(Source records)
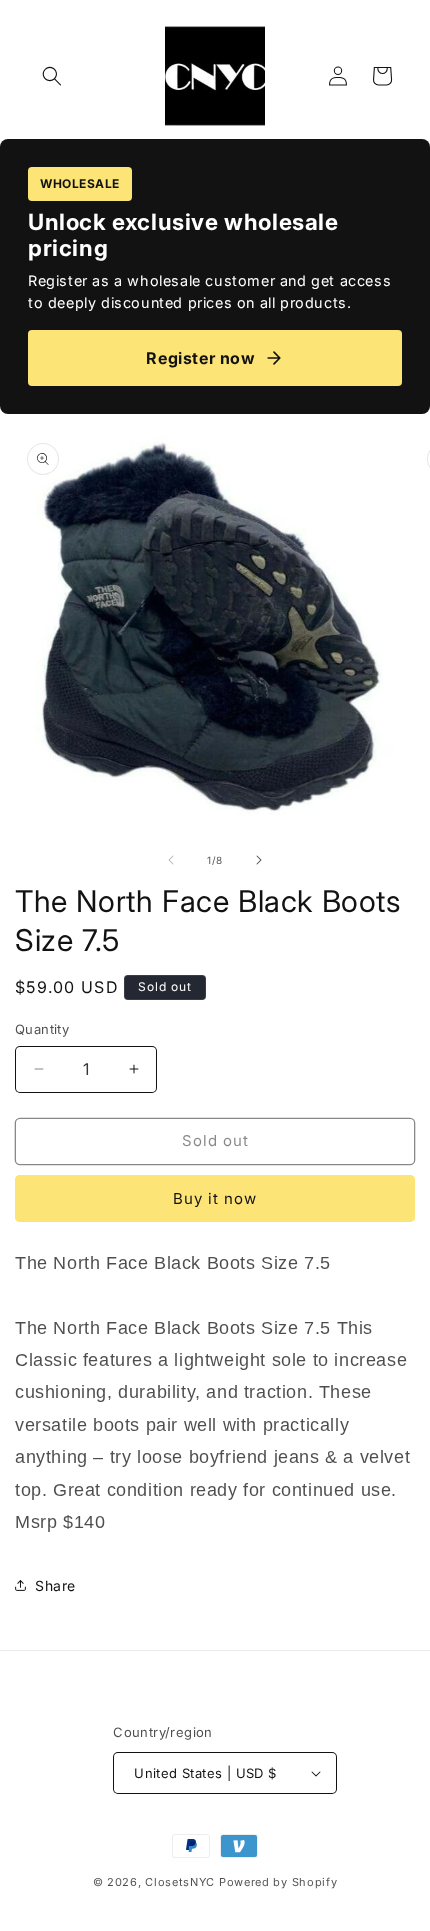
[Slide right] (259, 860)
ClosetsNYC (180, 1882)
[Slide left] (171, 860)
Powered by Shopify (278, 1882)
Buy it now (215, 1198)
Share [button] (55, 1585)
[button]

_Your assignment_.
Your task is to transcribe the line containing "Powered by Shopify (278, 1882)" and every line after it, through the last line of the data, exactly as written and with nothing more.

_Task solution_.
Powered by Shopify (278, 1882)
Buy it now (215, 1198)
Share [button] (55, 1585)
[button]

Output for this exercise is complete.